• [LO QUE SE PIDE]: Transcriba literalmente el pasaje del texto sobre el regreso del lobo gigante: comience en las palabras "Lo que hasta" y deténgase después de "a ser dioses.".

• [FRAGMENTO DEL DOCUMENTO]:
Lo que hasta hace poco parecía argumento de Jurassic Park, hoy es titular de ciencia real y portada de la revista TIME: la empresa estadunidense Colossus anunció que ha logrado traer de vuelta al lobo gigante, una especie extinta hace más de 10 mil años, gracias a avances espectaculares en ingeniería genética. El animal, que habitó América del Norte durante la Edad de Hielo y que desapareció junto con los mamuts y otros megamamíferos, vuelve ahora no como fósil ni como mito, sino como criatura viviente. Y si esto no nos hace temblar de asombro —y también de inquietud— es que ya nos estamos acostumbrando a jugar a ser dioses.

• [SECCIÓN DE DATOS]:
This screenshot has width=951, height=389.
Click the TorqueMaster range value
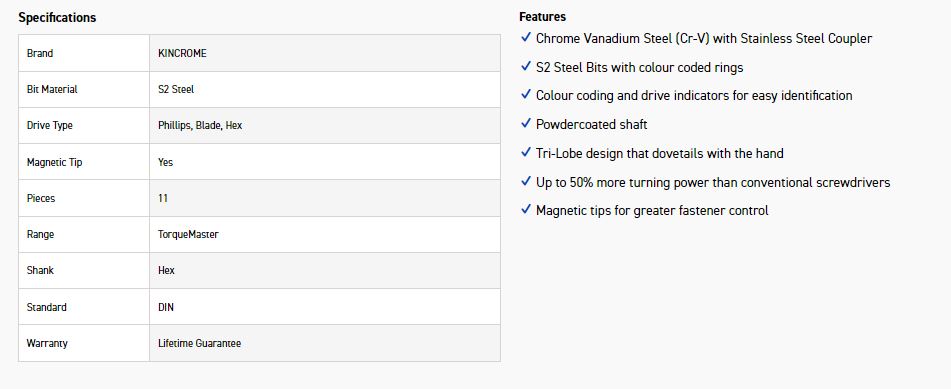tap(188, 234)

• [RESULTADO DEL EJERCICIO]:
Lo que hasta hace poco parecía argumento de Jurassic Park, hoy es titular de ciencia real y portada de la revista TIME: la empresa estadunidense Colossus anunció que ha logrado traer de vuelta al lobo gigante, una especie extinta hace más de 10 mil años, gracias a avances espectaculares en ingeniería genética. El animal, que habitó América del Norte durante la Edad de Hielo y que desapareció junto con los mamuts y otros megamamíferos, vuelve ahora no como fósil ni como mito, sino como criatura viviente. Y si esto no nos hace temblar de asombro —y también de inquietud— es que ya nos estamos acostumbrando a jugar a ser dioses.